2.1不同質量濃度京尼平對KGN細胞株活性的影響 與空白對照組比較，LPS+0.5 mmol/L京尼平組KGN細胞株活性無明顯變化，差異無統計學意義(P>0.05)；LPS+0.10、0.20、0.30 mmol/L京尼平組KGN細胞株生長受到明顯抑制，差異均有統計學意義(P<0.05)；隨時間增加，LPS+0.20、0.30 mmol/L京尼平組KGN細胞株生長明顯受到抑制，細胞數量越來越少。見圖1。

與LPS+0.10、0.20、0.30 mmol/L京尼平組比較，aP<0.05。

2.2不同質量濃度京尼平對氧化應激狀態下雌激素水平，以及IL-4、IL-5、IL-1β、IL-6表達的影響 各組KGN細胞株雌激素水平比較，差異均無統計學意義(P>0.05)。與LPS組比較，空白對照組KGN細胞株IL-4、IL-5、IL-6、IL-1β表達均明顯降低，LPS+0.05、0.20、0.30 mmol/L京尼平組KGN細胞株IL-4表達均明顯降低，LPS+0.05、0.10、0.20、0.30 mmol/L京尼平組KGN細胞株IL-5表達均明顯降低，LPS+0.30 mmol/L京尼平組KGN細胞株IL-1β表達明顯降低，LPS+0.20、0.30 mmol/L京尼平組IL-6表達均明顯降低，差異均有統計學意義(P<0.05)；其余各組IL-4、IL-5、IL-1β、IL-6表達比較，差異均無統計學意義(P>0.05)。

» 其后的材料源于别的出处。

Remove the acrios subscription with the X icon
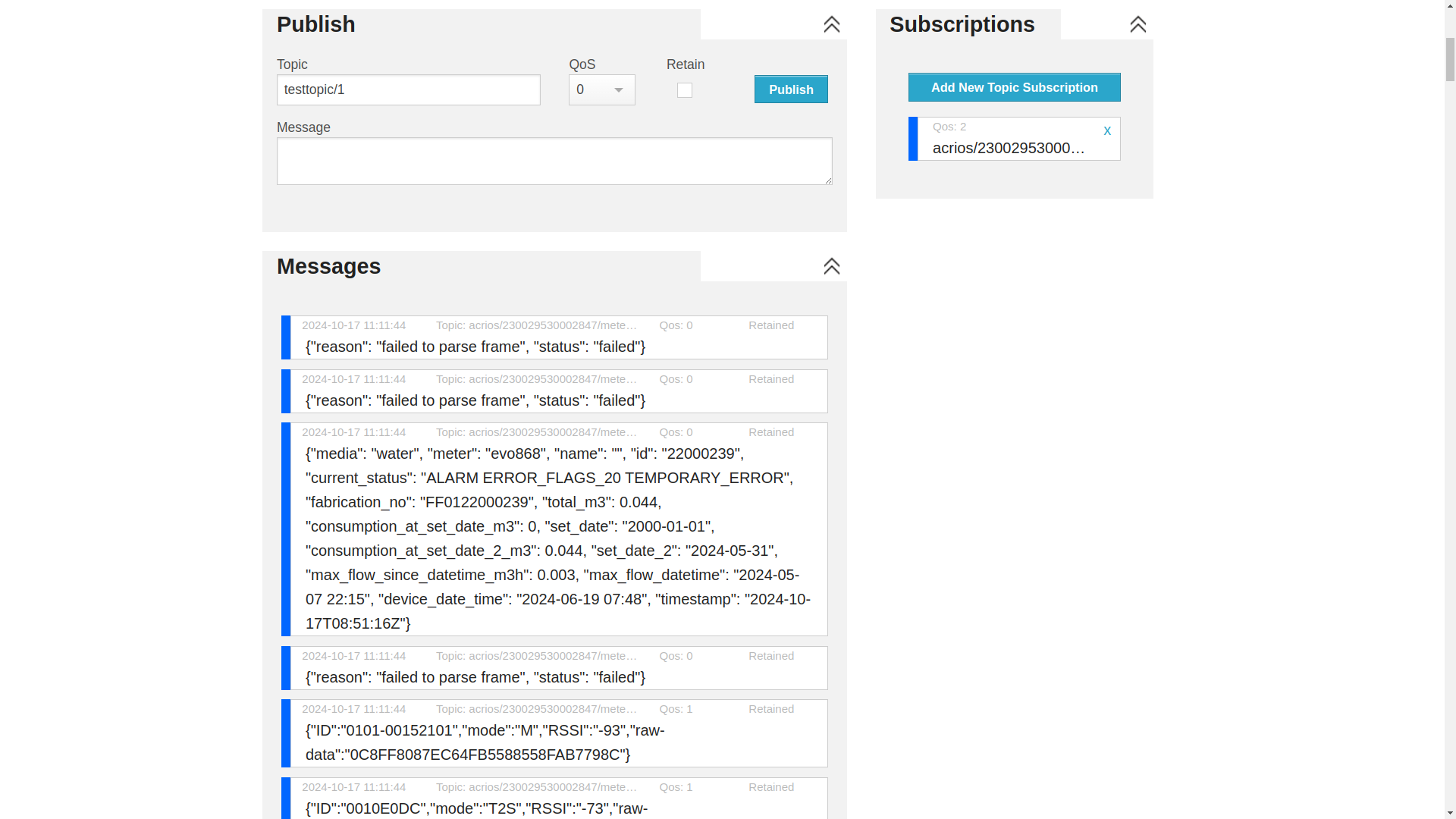This screenshot has height=819, width=1456. [x=1107, y=130]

2.3各組KGN細胞株CYP17A1、CYP19A1、UCP2、NF-κB蛋白表達比較 與LPS組比較，空白對照組KGN細胞株UCP2、NF-κB蛋白表達均明顯降低，差異均有統計學意義(P<0.05)；LPS+0.05、0.10、0.20、0.30 mmol/L京尼平組KGN細胞株UCP2蛋白表達均略有下降，但差異均無統計學意義(P>0.05)；LPS+0.10、0.20、0.30 mmol/L京尼平組KGN細胞株NF-κB蛋白表達均明顯降低，差異均有統計學意義(P<0.05)；LPS+0.05 mmol/L京尼平組細胞株NF-κB蛋白表達無明顯變化，差異無統計學意義(P>0.05)。LPS+0.10、0.20、0.30 mmol/L京尼平組間KGN細胞株NF-κB蛋白表達比較，差異均無統計學意義(P>0.05)。各組KGN細胞株CYP17A1、CYP19A1蛋白表達比較，差異均無統計學意義(P>0.05)。

3 討 論

氧化應激作為機體氧化還原反應失衡的直接表現，活性氧濃度升高，超出內源性抗氧化系統的清除能力，最終導致細胞氧化損傷。氧化應激參與精卵和胚胎的重要生理活動，當其濃度失控時會損害精子、卵子和胚胎質量，使受孕失敗[7]。因此，最大限度地避免產生過量活性氧至關重要。臨床對改善女性生殖系統氧化應激的藥物較少，作用機制尚不明確。有研究發現，京尼平在抗炎和治療糖尿病等方面療效顯著[2-3]。而京尼平在生殖系統方面的研究較少。本研究從分子水平了解了在LPS誘導KGN細胞株氧化應激狀態下京尼平的抗炎作用。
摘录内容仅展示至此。